La société par actions simplifiée, entièrement détenue par une holding, acquiert un ensemble immobilier destiné à la location. Pour financer cette acquisition, elle contracte des prêts garantis par une hypothèque et des cessions de créances. En raison de la variation des taux d'intérêt, elle conclut également des contrats de couverture. Suite à des difficultés financières, la société demande l'ouverture d'une procédure de sauvegarde, qui est acceptée par le tribunal. Cependant, une société créancière conteste cette décision en formant une tierce opposition, arguant que la société débitrice ne rencontre pas de difficultés pour poursuivre son activité.
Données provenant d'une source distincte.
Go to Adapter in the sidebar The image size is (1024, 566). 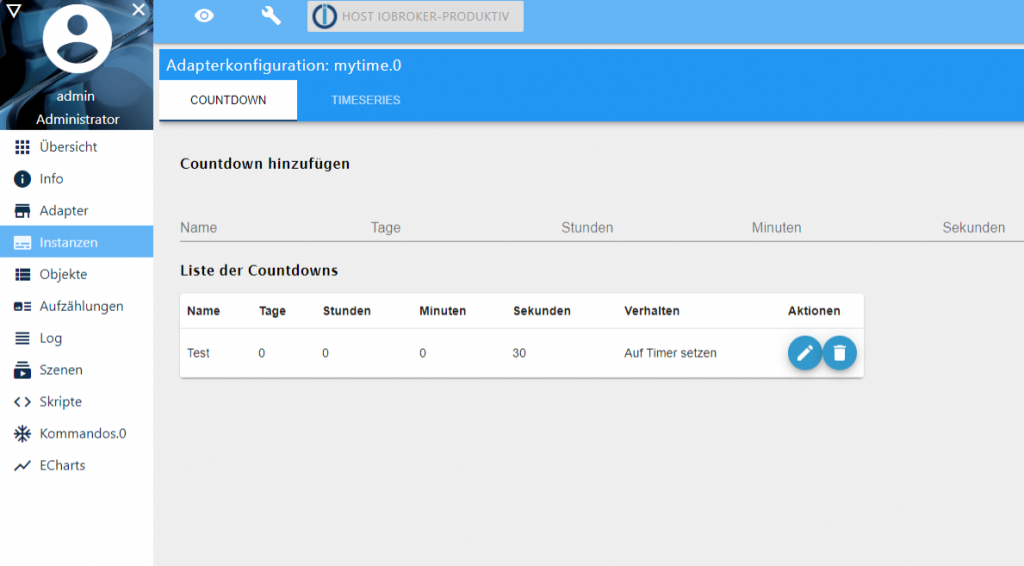[64, 211]
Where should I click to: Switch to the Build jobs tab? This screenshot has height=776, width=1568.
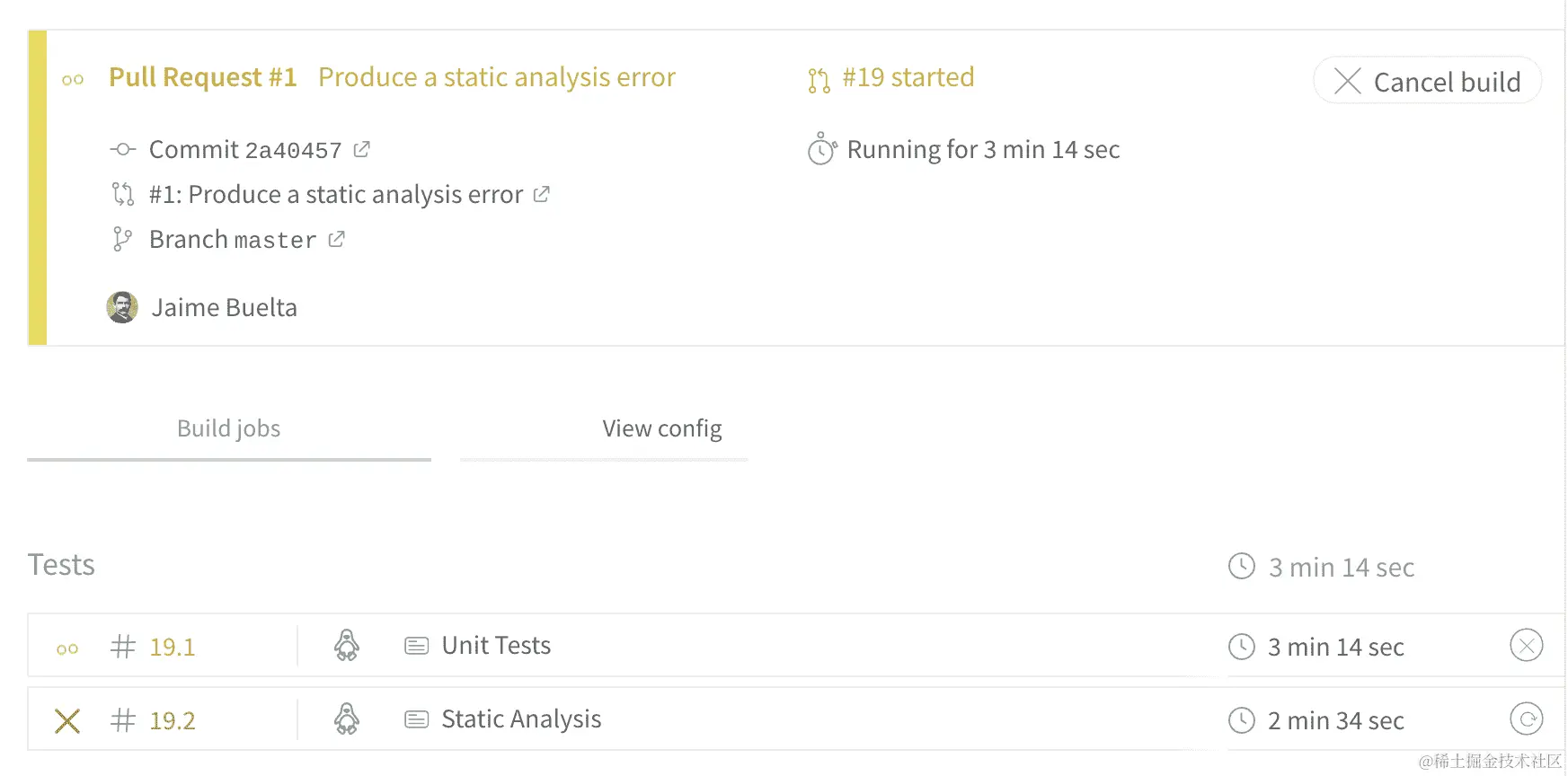point(228,429)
Cass.com., 8 mars 2011, n°10-13.988, n°10-13.989, n°10-13.990
1Faits
2Procédure
Au niveau de la première instance, le tribunal accueille les demandes de sauvegarde des sociétés concernées et arrête un plan de sauvegarde. Par la suite, la société créancière forme une tierce opposition contre les jugements d'ouverture de la procédure. En appel, la cour examine cette opposition et décide de rétracter les jugements d'ouverture des procédures de sauvegarde, considérant que les sociétés ne justifient pas de difficultés significatives. Les sociétés se pourvoient en cassation contre cet arrêt.
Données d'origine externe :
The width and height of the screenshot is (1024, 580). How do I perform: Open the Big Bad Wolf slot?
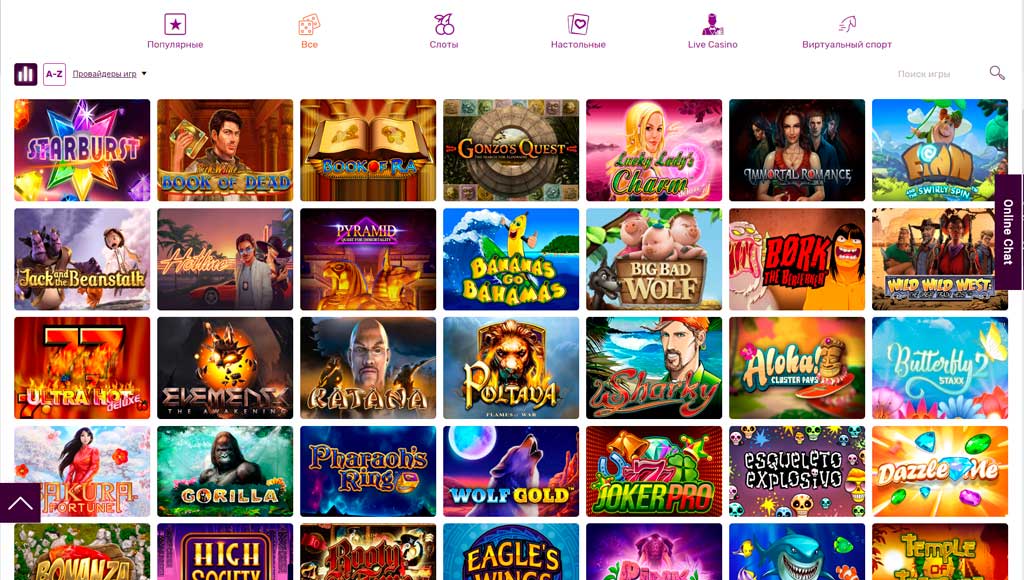pyautogui.click(x=654, y=259)
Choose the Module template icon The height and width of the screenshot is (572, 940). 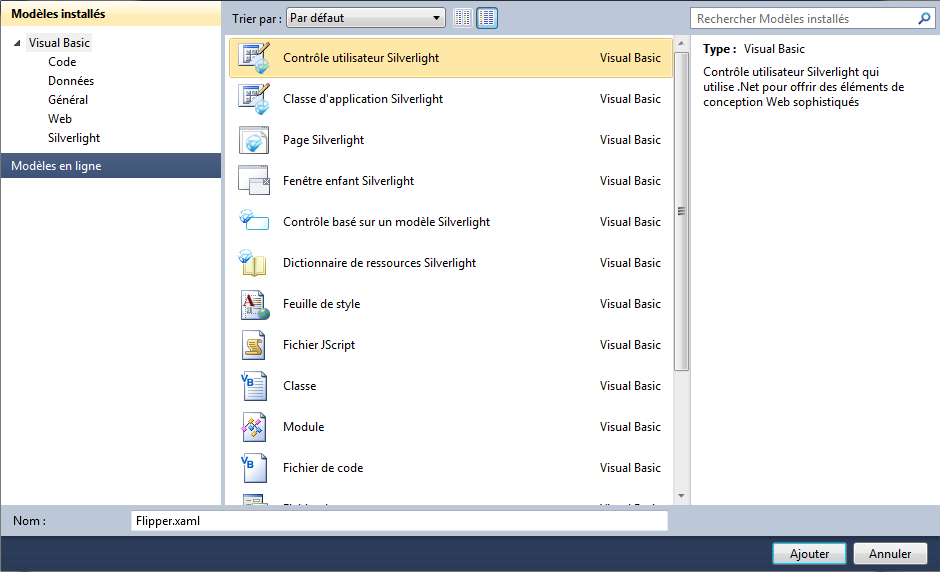tap(254, 427)
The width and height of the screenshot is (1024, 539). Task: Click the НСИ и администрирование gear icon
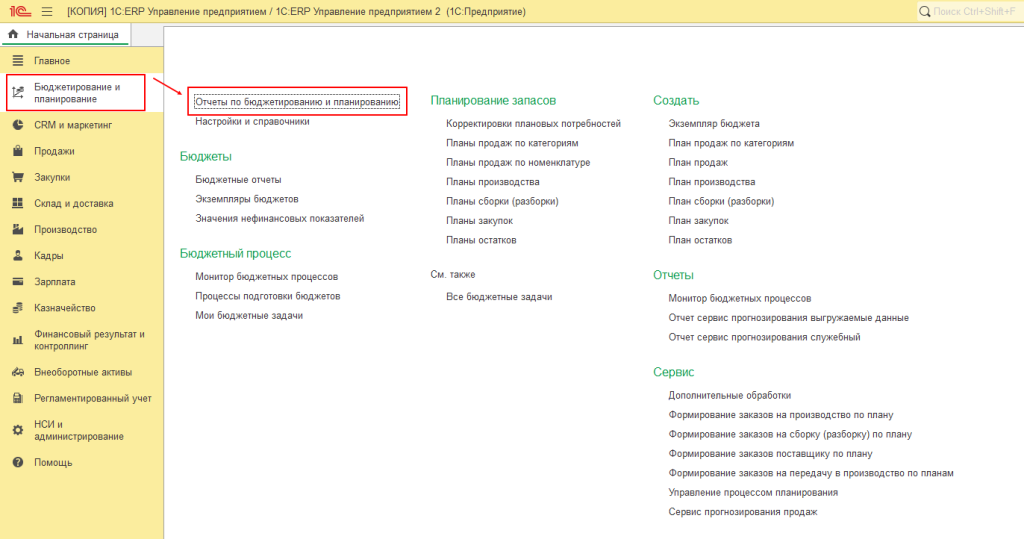17,430
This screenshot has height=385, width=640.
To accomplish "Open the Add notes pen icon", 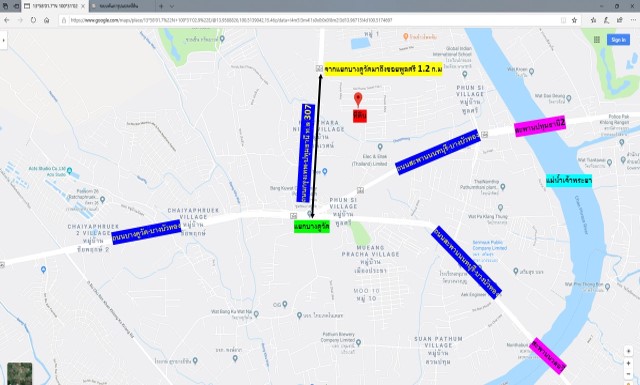I will (607, 20).
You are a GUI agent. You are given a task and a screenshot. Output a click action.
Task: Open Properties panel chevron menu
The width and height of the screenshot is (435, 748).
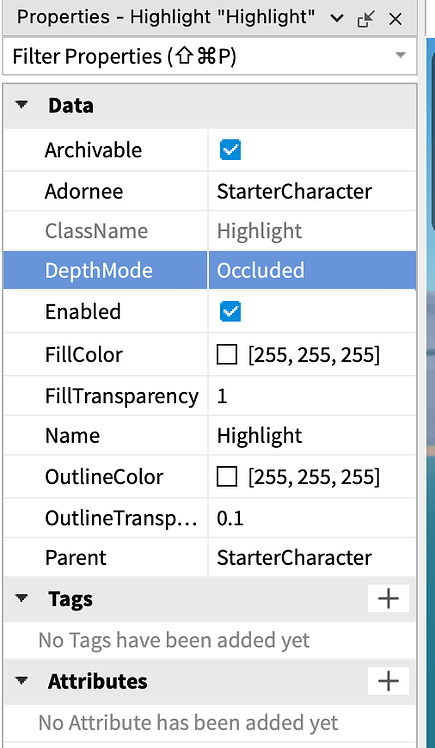[x=337, y=19]
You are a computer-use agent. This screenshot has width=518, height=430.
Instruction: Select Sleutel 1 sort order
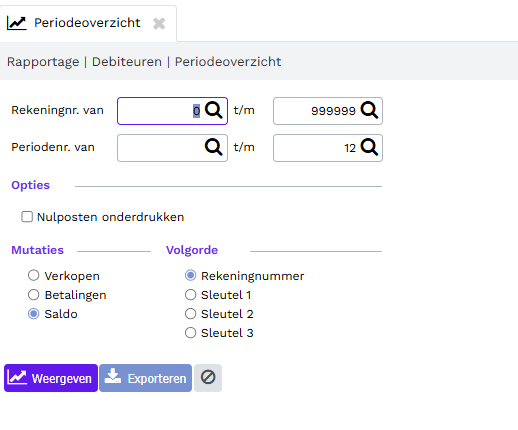(190, 295)
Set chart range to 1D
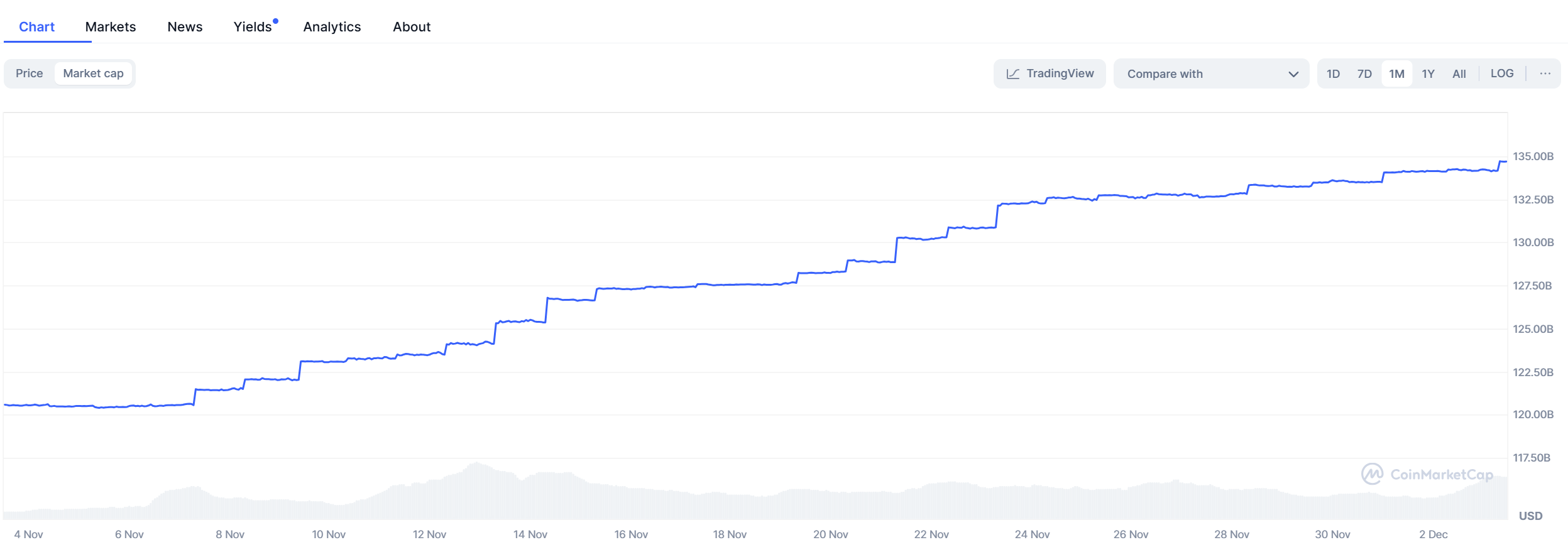Image resolution: width=1568 pixels, height=557 pixels. 1333,74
La Cour de cassation est saisie pour examiner les moyens invoqués par les sociétés, qui soutiennent que la cour d'appel a méconnu les conditions prévues par le Code de commerce pour l'ouverture d'une procédure de sauvegarde.
3Problème de droit
La cour d'appel a-t-elle violé le Code de commerce en rétractant l'ouverture des procédures de sauvegarde au motif que les sociétés ne justifiaient pas de difficultés affectant leur activité ?
4Solution
La Cour casse et annule l'arrêt attaqué. Elle rappelle que l'article L. 620-1 du Code de commerce définit les conditions d'ouverture d'une procédure de sauvegarde sans subordonner celle-ci à l'existence d'une difficulté affectant directement l'activité économique du débiteur. En statuant ainsi, la cour d'appel a ajouté une condition non prévue par la loi, ce qui constitue une violation manifeste des dispositions légales applicables. La Cour souligne également que même en l'absence de difficultés avérées dans la poursuite des activités économiques, si le débiteur justifie de difficultés qu'il n'est pas en mesure de surmonter, l'ouverture d'une procédure ne peut lui être refusée. Cette décision entraîne également la cassation des autres arrêts liés à cette affaire.